Publié le 9 Septembre 2009
Le 2 septembre dernier le Groupe d'études sur les Fruits et Légumes de l'Assemblée Nationale dont Philippe MARTIN est membre, a auditionné Bruno Le Maire, Ministre de l'alimentation, de l'agriculture et de la pêche.
Le Ministre a tout d'abord précisé que la question du remboursement des aides agricoles intervient dans un contexte de crise internationale générale (tous les fruits et légumes sont en difficulté).
En ce qui concerne le remboursement des aides, le Ministre a fixé les 4 orientations suivantes :
- gagner du temps,
- que les producteurs ne soient pas pénalisés,
- que les remboursements n'écrasent pas les producteurs qui sont en situation critique,
- mener une bataille de procédure avec Bruxelles pour faire baisser la note.
Il a rappelé ensuite que la crise a deux aspects, l'un structurel et l'autre conjoncturel.
Sur le plan structurel, il est désormais indispensable de repenser la PAC, de baisser le coût du travail, et de réorganiser la filière Fruits et Légumes.
Sur le plan conjoncturel, nos producteurs doivent faire face à la baisse des exportations et à un afflux de produits venant d'Espagne et d'Italie suite à la fermeture des marchés des pays d'Europe de l'Est.
A l’issue de cette présentation du Ministre de l’Agriculture, Philippe MARTIN est intervenu afin de lui faire part des préoccupations des maraîchers et de la sixième circonscription.
Ainsi le Député de la Marne a abordé la question de la distorsion de concurrence concernant les produits phytopharmaceutiques.
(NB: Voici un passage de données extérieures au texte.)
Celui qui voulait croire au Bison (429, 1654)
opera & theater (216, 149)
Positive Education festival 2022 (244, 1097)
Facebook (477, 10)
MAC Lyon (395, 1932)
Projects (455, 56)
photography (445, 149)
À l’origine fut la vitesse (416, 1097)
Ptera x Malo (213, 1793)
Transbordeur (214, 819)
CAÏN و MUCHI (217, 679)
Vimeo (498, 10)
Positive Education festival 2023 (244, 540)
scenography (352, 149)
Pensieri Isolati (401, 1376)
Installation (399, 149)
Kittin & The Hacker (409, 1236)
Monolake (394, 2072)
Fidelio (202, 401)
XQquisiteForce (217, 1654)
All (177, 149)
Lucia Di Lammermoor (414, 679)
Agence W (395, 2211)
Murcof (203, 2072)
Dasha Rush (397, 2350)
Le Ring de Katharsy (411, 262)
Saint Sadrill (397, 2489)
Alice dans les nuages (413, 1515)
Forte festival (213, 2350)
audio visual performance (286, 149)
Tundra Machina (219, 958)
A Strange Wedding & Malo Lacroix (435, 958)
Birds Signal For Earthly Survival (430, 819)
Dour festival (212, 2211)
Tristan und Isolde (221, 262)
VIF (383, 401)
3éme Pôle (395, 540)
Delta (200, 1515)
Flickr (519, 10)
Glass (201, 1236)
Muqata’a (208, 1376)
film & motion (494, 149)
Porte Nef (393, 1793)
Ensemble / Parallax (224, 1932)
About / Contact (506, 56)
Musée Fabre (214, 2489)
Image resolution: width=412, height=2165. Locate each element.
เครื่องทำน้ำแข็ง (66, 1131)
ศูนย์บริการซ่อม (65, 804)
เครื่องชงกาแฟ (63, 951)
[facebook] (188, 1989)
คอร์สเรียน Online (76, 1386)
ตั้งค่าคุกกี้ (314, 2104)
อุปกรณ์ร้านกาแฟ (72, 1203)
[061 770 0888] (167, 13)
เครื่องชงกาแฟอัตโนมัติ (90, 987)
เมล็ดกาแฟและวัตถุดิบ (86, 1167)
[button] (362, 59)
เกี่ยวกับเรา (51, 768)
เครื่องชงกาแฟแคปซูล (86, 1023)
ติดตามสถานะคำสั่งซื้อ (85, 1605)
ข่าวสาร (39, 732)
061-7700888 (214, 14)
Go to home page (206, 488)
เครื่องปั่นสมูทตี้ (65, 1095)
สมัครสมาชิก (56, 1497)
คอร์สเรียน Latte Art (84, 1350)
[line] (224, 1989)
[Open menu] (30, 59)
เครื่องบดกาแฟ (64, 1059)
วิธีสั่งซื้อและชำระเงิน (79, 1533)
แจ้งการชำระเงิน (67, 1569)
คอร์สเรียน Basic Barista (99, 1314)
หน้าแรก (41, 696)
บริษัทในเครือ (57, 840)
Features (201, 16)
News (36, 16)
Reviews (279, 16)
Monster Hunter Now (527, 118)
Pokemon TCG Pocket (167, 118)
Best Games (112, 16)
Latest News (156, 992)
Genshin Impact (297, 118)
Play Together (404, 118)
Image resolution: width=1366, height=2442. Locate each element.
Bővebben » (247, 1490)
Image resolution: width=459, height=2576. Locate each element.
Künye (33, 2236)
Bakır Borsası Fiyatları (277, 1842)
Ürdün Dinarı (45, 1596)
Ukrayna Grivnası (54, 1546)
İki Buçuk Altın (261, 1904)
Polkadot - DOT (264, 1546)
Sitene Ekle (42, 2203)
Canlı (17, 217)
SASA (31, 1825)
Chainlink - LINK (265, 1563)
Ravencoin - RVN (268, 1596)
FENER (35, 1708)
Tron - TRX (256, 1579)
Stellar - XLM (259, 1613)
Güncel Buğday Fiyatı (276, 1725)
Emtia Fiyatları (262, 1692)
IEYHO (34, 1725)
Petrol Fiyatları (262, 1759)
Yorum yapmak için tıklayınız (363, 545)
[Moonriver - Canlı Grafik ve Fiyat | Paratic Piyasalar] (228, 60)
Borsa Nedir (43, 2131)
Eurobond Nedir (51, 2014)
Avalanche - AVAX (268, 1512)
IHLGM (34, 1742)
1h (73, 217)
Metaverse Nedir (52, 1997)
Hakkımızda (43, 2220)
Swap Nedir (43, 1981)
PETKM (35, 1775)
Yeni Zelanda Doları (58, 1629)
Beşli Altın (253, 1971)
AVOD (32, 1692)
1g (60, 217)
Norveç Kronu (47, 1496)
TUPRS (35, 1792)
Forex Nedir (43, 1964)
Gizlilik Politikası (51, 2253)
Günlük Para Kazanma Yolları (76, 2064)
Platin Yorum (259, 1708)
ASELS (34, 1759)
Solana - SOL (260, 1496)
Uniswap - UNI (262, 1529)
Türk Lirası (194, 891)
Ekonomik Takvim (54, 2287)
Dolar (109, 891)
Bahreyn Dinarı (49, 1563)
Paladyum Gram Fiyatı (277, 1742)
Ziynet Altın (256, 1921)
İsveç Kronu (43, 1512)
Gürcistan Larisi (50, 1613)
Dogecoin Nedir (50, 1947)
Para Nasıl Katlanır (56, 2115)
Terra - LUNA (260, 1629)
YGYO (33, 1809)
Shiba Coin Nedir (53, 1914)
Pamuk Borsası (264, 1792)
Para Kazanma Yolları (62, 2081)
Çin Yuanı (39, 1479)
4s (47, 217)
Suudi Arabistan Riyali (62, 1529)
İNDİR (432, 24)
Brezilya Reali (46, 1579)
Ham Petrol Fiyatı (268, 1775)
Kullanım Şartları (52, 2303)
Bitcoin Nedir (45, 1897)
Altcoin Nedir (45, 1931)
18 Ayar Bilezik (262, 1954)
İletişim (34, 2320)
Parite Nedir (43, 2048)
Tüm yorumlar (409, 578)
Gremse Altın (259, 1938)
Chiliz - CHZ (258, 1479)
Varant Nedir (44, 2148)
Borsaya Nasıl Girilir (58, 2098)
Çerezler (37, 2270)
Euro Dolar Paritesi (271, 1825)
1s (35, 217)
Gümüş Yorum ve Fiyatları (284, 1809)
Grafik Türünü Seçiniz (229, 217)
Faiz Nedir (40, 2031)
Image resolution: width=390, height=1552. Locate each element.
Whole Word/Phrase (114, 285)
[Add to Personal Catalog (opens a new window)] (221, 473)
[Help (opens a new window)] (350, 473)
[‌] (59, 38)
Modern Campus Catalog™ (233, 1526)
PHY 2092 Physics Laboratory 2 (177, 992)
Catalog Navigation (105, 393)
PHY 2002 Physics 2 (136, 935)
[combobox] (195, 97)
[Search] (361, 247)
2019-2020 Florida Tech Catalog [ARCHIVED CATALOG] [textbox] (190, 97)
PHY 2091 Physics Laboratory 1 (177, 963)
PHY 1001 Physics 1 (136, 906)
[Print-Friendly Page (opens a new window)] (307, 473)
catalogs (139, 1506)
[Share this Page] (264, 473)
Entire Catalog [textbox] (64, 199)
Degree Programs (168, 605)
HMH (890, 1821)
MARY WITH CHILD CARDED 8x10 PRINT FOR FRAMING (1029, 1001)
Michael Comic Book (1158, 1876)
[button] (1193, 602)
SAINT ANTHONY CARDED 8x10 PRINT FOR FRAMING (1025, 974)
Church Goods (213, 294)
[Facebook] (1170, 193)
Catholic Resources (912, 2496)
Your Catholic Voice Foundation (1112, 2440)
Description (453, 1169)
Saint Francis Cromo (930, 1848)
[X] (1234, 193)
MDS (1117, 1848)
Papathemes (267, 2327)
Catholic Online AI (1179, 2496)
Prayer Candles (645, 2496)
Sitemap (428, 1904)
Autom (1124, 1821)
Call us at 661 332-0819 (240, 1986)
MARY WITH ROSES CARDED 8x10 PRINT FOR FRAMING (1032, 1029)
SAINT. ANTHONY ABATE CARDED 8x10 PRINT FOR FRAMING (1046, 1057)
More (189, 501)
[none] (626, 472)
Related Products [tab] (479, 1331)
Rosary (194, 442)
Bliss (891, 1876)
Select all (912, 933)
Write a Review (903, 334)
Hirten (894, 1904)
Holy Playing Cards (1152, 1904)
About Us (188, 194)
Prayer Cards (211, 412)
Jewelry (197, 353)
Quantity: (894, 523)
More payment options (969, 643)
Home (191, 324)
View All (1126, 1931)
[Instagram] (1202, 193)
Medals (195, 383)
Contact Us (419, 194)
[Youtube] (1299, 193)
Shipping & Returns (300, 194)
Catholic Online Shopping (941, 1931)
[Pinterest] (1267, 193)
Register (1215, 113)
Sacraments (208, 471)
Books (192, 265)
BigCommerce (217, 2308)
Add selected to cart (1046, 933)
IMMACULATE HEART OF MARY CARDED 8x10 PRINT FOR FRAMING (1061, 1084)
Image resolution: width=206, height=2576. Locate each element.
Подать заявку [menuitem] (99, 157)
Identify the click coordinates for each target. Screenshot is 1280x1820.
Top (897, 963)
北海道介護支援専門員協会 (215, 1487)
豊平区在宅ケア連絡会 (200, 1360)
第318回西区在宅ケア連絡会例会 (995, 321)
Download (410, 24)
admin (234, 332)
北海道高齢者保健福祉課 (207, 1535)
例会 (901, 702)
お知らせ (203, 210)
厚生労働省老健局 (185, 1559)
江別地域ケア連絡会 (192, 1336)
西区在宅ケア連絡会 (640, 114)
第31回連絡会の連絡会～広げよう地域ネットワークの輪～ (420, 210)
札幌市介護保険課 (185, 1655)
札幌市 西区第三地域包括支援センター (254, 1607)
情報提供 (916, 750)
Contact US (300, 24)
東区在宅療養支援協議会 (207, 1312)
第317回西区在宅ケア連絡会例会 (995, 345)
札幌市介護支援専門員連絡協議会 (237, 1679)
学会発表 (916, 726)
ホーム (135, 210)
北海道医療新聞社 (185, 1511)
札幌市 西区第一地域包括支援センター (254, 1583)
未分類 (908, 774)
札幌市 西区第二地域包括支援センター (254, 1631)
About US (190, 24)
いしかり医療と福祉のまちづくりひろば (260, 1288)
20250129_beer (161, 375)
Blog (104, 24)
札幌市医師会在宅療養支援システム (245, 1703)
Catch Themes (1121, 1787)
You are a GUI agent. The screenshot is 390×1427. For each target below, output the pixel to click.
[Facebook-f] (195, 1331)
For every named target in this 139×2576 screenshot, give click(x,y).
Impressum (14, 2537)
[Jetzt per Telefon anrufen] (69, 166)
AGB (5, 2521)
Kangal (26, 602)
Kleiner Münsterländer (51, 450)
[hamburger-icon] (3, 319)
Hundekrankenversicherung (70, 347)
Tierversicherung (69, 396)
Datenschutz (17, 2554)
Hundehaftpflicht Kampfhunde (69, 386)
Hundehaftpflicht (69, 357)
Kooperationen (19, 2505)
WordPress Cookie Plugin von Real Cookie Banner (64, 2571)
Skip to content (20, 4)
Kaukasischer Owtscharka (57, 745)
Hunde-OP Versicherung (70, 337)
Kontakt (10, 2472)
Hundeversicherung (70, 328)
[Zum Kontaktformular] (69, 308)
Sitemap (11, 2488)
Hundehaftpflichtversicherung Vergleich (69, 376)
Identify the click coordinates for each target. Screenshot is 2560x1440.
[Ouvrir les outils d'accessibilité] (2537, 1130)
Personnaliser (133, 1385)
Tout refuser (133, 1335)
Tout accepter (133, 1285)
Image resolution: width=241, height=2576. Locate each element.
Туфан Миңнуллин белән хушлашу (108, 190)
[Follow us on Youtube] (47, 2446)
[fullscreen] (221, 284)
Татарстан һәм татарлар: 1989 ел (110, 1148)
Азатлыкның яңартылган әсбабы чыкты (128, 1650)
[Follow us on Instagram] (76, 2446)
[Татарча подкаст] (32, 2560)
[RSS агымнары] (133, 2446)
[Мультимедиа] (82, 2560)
En effet, la France s'est imposée, avec le Plan Ecophyto 2018, une réglementation plus stricte que celle de l'Union Européenne puisque 15 molécules supplémentaires sont interdites.
Le Ministre a répondu aux députés qu'on ne peut pas interdire l'importation de produits ne répondant pas aux normes françaises dans la mesure où ils respectent la réglementation européenne. En revanche, il faut, selon lui, valoriser les produits français en mettant en avant le fait que leur production est plus respectueuse de l'environnement, ce qui justifie un prix d'achat supérieur. Il souhaiterait que la France serve de modèle et que notre réglementation soit, dans un avenir proche, la norme européenne.
En réponse à l’interrogation de Philippe MARTIN à propos de la taxe carbone, Bruno Le Maire a assuré les députés qu'il avait tout à fait conscience des menaces qu'elle ferait peser sur les producteurs, et en particulier sur les serristes. Il est, selon lui, impensable de prélever une Taxe Carbone sans qu'il y ait un retour vers les producteurs. Il compte intervenir auprès du Premier Ministre et du Président de la République pour qu'une redistribution immédiate à l'euro près soit accordée notamment aux serristes.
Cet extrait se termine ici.